The waters around New Zealand are in the crosshairs of the hellacious Roaring Forties, so its native craft have to be tough. And many are, including the model that became Hylas’ M44—the Corsair 44. Conceived by designer Dean Salthouse, the Corsair 44 has been successful in the island nation as a cruiser, patrol boat and offshore fishing vessel. But Salthouse wanted to expand his reach and knew of Hylas’ 30-year-plus run building bluewater sailboats, so he approached them with a notion to collaborate.
Gallery: Hylas M44
It was kismet. “We wanted to get into the powerboat market and happened on [Salthouse’s] classic, Down East workboat, a good package for the U.S.” says Hylas -National Sales Manager Kevin Wensley. Production was moved to Hylas’ Queen Long Marine shipyard in Taiwan, with an eye on fine-tuning her for the American market.
I could see that Down East influence—large windows in her pilothouse and a roomy cockpit—as I approached the M44 moored in Newport Harbor. However, I immediately came to admire how she differed from those craft. Most notably, it’s her long, straight hardtop roofline echoing the sheer that accentuates a sporty, unfussy look.
That hardtop shades the entire cockpit and is wide enough to hold a few kayaks, stand up paddle boards or an inflatable dinghy; there are pad eyes to dog down your water toys.

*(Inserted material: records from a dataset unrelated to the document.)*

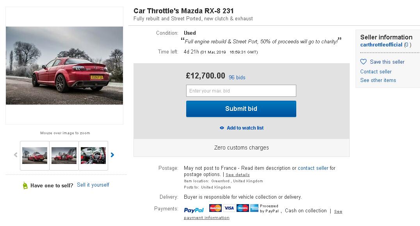Show next thumbnails with right arrow
The width and height of the screenshot is (420, 226).
(x=112, y=155)
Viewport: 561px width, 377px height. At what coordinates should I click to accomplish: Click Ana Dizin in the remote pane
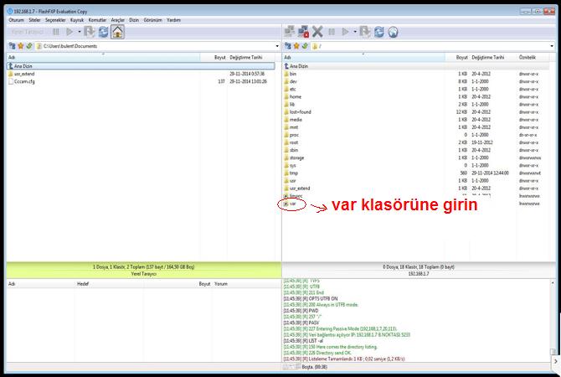click(299, 65)
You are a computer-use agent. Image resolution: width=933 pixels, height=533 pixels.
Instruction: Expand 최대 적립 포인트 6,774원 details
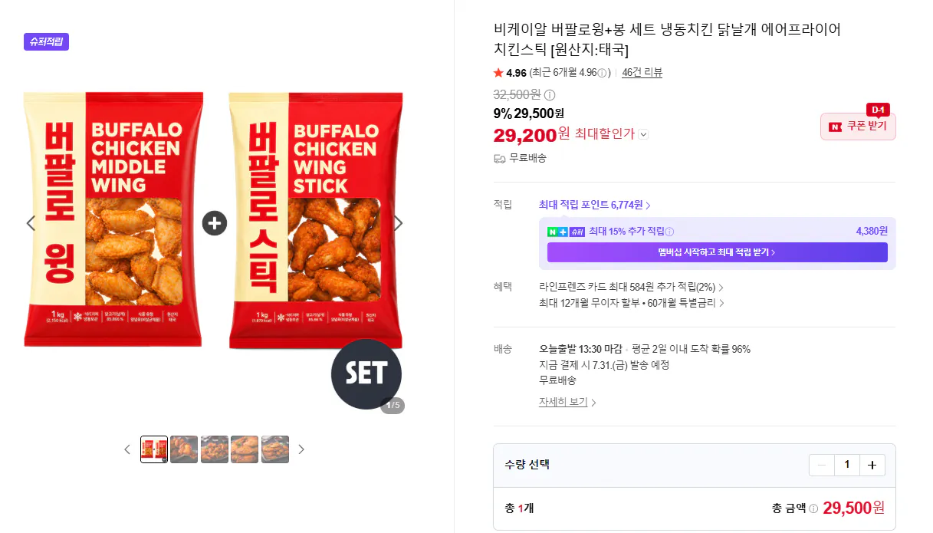coord(595,205)
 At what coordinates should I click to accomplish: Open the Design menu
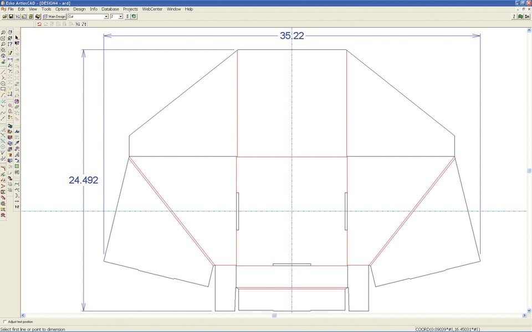pyautogui.click(x=79, y=9)
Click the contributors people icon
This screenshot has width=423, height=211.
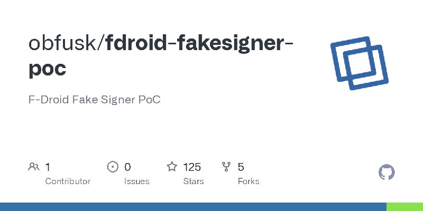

The salon was blazing hot from sitting in the late summer sun but quickly cooled after we opened up two large, manual sliding hatches in her hardtop, sliders to port and starboard and the aft window and pocket door. At nearly 4 feet wide, the aft manual window is simple and effective: It opens effortlessly with a gas ram, secures to the hardtop and is ideally matched to the galley aft to serve guests both in the cockpit or at the four-person dinette forward of the galley’s C-shaped countertop.
Hull No. 1 is graced with a gorgeous teak interior and its honeyed, flawless finish glowed. Credit Hylas’ decades of experience in a boatyard “bursting with multi-generational yacht building talent,” said Wensley.
One thing that wasn’t updated was the 44-footer’s proven hull. Salthouse attributes the boat’s success to two chief attributes: a fine entry with flared bow and the 3-foot, 2-inch skeg keel. “The flare is an integral part of [its] seakeeping ability as it morphs into the fine bow section, enabling a smooth and comfortable ride in moderate sea conditions,” he says. The keel protects running gear and helps it track well in a following sea.
I found the M44 to be agile as I squeezed through moored vessels in Newport’s bustling harbor. Sightlines are unobstructed in all directions; I could easily peek out the large slider at the helm to see my aft quarter and if needed, there’s a built-in step there for easy access to the foredeck.
The 2-footers in Narraganset Bay didn’t provide much of a fight, so I aimed towards some larger craft’s wake and firewalled the throttles. Twin 370-hp Yanmar diesels propelled her to a 30.5 knot top speed and she made mincemeat of the 4-foot wakes. At her optimum cruise at 2900 rpm and 22.5 knots, she burned a miserly 23 gph.
The two-stateroom, single head vessel base price is $695,000, with options for a bow thruster, Seakeeper and owner’s choice of electronics package.
Looking for a stylish, fun to pilot, fuel-efficient vessel that can sleep six? The Hylas checks all the boxes.